Please point me to a reading or elaborate on the background of the design choice of per default using the same port on the client side as is used to connect to the server. I could imagine that it is around the NAT-traversal problem when using UDP.
Upon further input on the actual background I second #877 in regards of deeming it at least a glitch, since client side ports should use a port out of the ephemeral port range (https://en.wikipedia.org/wiki/Ephemeral_port) and been dynamically retrieved from the OS. That would not make assumptions on the availability of a specific port on the client-side by the configuration which usually is predifined by some means on the server-side. Also conflicts arising if using the default port and starting both a server and a client on the same host would be circumvented.
Sidenotes:
- The name "nobind" is misleading, a bind is still been made.
- lport/rport without further reading lead a misleading "left/right"-interpretation, instead of the intended "local/remote", I would rather prefer "client-port" and "server-port".
I understand changes to established APIs as beeing difficult, and sideeffects must clearly be considered, therefore I deem the fallback as described in "mmokrejs" first post ("2. Could openvpn try to use 'nobind' approach if interface binding fails?"), as a reasonable solution. Accompanied by a warning-output that the fallback had been used.
Maybe that could also lead to a development path via:
- introducing fallback to "nobind"-behaviour
- making "nobind" the default for pure client-connections
- ... thinking about side-effects on other topologies ...
- until the introduction of per default using an ephemeral port on the client-side.
Kind regards,
Thomas
comment:4 Changed 4 years ago by
| Milestone: | release 2.5 → release 2.6 |
|---|---|
| Owner: | set to Gert Döring |
| Status: | new → accepted |
The answer basically is "when OpenVPN was first written, there was no concept of a 'client' or of a 'server', just peers, and ports needed to be known = bind".
Client-to-server came later, and that was never revisited.
Too late for 2.5, though. (Stealing the ticket from dazo).
comment:5 Changed 2 years ago by
Confirming that we do want ---nobind by default on clients (---pull), and it is a MUST HAVE item in 2.6
comment:6 Changed 2 years ago by
commit de02c828f5aa3fbaca78918d4392b48b47547770 (HEAD -> master)
Author: Arne Schwabe <arne@…>
Date: Mon Dec 6 02:00:07 2021 +0100
Make --nobind default for --pull
So, on a pure client setup, using --pull or --client (which implies --pull) OpenVPN no longer binds to a fixed port.

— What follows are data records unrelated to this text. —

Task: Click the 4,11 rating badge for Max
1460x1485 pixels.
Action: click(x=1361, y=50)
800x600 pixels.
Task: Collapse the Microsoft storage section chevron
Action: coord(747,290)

If --lport, --local or --bind are used, it still binds - and these are the cases that really need the binding, the other was just an oversight. Server, of course, also binds :-)
Closing this ticket, the change will be in 2.6.0, to be released early 2022.
comment:7 Changed 2 years ago by
| Resolution: | → fixed |
|---|---|
| Status: | accepted → closed |
In at least TLS client mode, we can consider to use
--nobindas the default. I don't guarantee we will do that, as this needs to be thoroughly checked to ensure the other operational modes (peer-to-peer/site-to-site) configurations will not fail or change the expectation too much. Especially site-to-site tunnels may have an advantage of having the bind happening to the same local port as the remote port. So this should cover question 2).For question 1), that is not as easy as it sounds ... based what I already wrote in the paragraph above. But we could look at improving our documentation and see if we can do something about the "(not bound)" message.
In regards to question 3), it is hard to say without seeing any configuration files or logs. But my gut feeling tells me that the two first ones use different ports while the third tunnel uses the same port number as one of the prior ones.
When
--nobindis not provided, it will bind the local port number to the same port number as the remote port number. That is the crucial detail.